**** 原文抜粋 ****

序に変えて
本書は,今日の標準的な呼吸管理についての解説書である.呼吸管理のポイントを141項目にわたって取り上げ,呼吸管理を専門とする医師,理学療法士に執筆を賜った.
編者は,最近,医療訴訟裁判の鑑定を依頼される機会が増えた.鑑定書を作成するに当たっては膨大なページ数の裁判記録を熟読し,訴訟の原因となった治療行為の適否を判断する.裁判記録には,しばしば原告とその弁護士が世界の最高治療レベルを判断基準として取り上げて被告医師を攻め立て,被告医師はまだEBMのない治療は実施できないと,議論の応酬が繰り広げられる.事実,何をもって標準とするか,あるいは,どのテキストをもって標準とするか,は重大な問題である.臨床医の個人的な経験は基準にならない.一施設や学閥の流派的なノウハウも基準にならない.かといって,世界の最前線の文献も基準にならない.専門雑誌や単行本の記述が,しばしば「治療実施当時の標準的医療レベル」や論拠として引用される.しかし,しっかりした解説書に混じって,アンチョコな解説書や雑誌が同等に引用されていて,背筋に寒気を覚えることが少なくない.専門的な経験も浅く,基礎的な学問を修めたとは思えない臨床医の,明らかに手元の商業誌の解説文や特集を寄せ集めて作成したと思える文章でも,専門外の人達から見れば基準や論拠として通用するのが現実である.

**** 提示資料 ****

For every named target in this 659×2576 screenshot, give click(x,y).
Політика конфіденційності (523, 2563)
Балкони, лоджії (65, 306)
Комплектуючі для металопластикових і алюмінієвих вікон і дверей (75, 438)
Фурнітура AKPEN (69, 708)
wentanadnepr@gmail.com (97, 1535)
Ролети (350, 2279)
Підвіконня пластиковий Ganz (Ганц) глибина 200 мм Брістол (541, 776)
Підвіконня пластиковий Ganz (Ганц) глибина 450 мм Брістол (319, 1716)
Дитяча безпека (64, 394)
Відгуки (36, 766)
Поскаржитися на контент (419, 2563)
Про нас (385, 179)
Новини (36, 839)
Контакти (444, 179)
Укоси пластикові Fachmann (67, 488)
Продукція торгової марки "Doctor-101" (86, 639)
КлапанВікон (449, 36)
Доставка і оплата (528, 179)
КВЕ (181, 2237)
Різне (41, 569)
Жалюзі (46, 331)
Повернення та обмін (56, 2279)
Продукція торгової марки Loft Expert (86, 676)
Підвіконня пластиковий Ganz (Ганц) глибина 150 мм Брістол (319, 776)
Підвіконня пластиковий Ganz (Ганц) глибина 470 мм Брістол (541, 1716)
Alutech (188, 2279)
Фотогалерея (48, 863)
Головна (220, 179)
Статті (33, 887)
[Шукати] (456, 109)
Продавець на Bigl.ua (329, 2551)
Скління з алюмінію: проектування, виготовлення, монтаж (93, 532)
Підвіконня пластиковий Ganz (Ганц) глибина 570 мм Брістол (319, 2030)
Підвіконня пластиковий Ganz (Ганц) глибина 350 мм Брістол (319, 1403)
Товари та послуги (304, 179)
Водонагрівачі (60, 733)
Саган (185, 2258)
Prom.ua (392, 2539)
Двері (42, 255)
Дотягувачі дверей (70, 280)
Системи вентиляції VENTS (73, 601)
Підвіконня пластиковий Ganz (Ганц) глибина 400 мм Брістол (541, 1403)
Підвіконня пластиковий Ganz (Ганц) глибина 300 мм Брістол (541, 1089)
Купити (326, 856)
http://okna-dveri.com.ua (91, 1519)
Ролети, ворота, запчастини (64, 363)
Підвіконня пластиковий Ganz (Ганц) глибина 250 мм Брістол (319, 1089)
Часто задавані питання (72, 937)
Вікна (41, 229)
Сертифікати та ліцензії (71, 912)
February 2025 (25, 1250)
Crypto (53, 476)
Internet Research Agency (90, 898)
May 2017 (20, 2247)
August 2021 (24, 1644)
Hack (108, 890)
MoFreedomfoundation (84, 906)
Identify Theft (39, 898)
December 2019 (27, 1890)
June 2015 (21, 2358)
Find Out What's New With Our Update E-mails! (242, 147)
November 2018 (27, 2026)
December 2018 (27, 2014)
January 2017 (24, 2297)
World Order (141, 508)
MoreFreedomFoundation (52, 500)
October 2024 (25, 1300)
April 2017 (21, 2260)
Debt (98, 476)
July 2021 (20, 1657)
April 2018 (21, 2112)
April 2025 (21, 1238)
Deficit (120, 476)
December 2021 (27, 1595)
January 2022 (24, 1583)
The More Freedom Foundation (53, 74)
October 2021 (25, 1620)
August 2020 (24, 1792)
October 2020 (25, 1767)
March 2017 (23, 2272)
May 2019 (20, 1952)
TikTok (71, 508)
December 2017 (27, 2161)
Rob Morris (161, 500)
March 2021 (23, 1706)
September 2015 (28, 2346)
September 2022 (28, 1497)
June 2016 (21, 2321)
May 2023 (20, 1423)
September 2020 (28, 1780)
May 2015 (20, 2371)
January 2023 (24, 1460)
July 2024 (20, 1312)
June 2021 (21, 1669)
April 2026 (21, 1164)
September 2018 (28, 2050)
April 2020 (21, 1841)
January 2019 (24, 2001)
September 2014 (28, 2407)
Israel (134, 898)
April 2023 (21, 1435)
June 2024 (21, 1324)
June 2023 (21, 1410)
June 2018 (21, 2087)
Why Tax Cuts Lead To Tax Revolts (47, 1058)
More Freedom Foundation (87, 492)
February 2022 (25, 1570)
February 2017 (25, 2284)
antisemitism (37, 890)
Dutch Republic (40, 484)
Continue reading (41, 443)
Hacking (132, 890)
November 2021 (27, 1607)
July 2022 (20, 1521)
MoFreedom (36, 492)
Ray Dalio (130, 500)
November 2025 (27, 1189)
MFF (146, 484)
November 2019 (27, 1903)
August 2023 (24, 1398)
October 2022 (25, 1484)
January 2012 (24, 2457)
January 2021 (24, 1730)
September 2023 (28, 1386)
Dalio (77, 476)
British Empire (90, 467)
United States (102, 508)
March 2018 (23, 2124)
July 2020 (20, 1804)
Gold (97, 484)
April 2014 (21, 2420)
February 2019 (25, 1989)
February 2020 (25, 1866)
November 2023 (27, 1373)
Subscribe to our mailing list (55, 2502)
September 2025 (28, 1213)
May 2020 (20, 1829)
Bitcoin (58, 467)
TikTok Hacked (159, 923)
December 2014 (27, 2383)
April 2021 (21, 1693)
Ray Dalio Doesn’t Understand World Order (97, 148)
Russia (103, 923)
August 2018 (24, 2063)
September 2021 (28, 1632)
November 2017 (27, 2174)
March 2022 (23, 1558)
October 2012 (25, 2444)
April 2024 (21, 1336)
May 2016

****

» 作業指示
呼吸管理の解説書の序文を、最後の文のあとから書き継ぐこと。

» 回答
本書の編集を中外医学社から仰せつかったとき,迷うことなく呼吸管理の「今日の標準的医療レベル」を目標に設定した.そして,筆者の選択にあたっては「絶え間なく新しい知識を取り入れ,学会や研究会で自らの考えを発表し多くの専門医の批判を受けている呼吸管理の現場の専門医」を条件とした.多忙な診療の中,時間を割いて執筆賜った論文であったが,ほぼ全原稿に対して編者から修正をお願いした.改めて非礼をお詫びするところであるが,甲斐あって非常にわかりやすく充実した解説書になったと思う.
各施設の呼吸管理の現場で,大いに参考にして頂き,呼吸管理の底上げと標準化に役立てて頂ければ幸いである.また,医療訴訟裁判の「今日の標準的医療レベル」としても参考にして頂ける内容であると信じている.
なお,タイトルに「最新の臨床」が付けられているが,「最新」が偽装にならないよう事情の許す限り,定期的な修正と追加を加えていく予定であることを付記しておく.
末筆であるが,本書の編集,刊行にご尽力を賜った中外医学社のスタッフの皆様に心から感謝を申し上げます.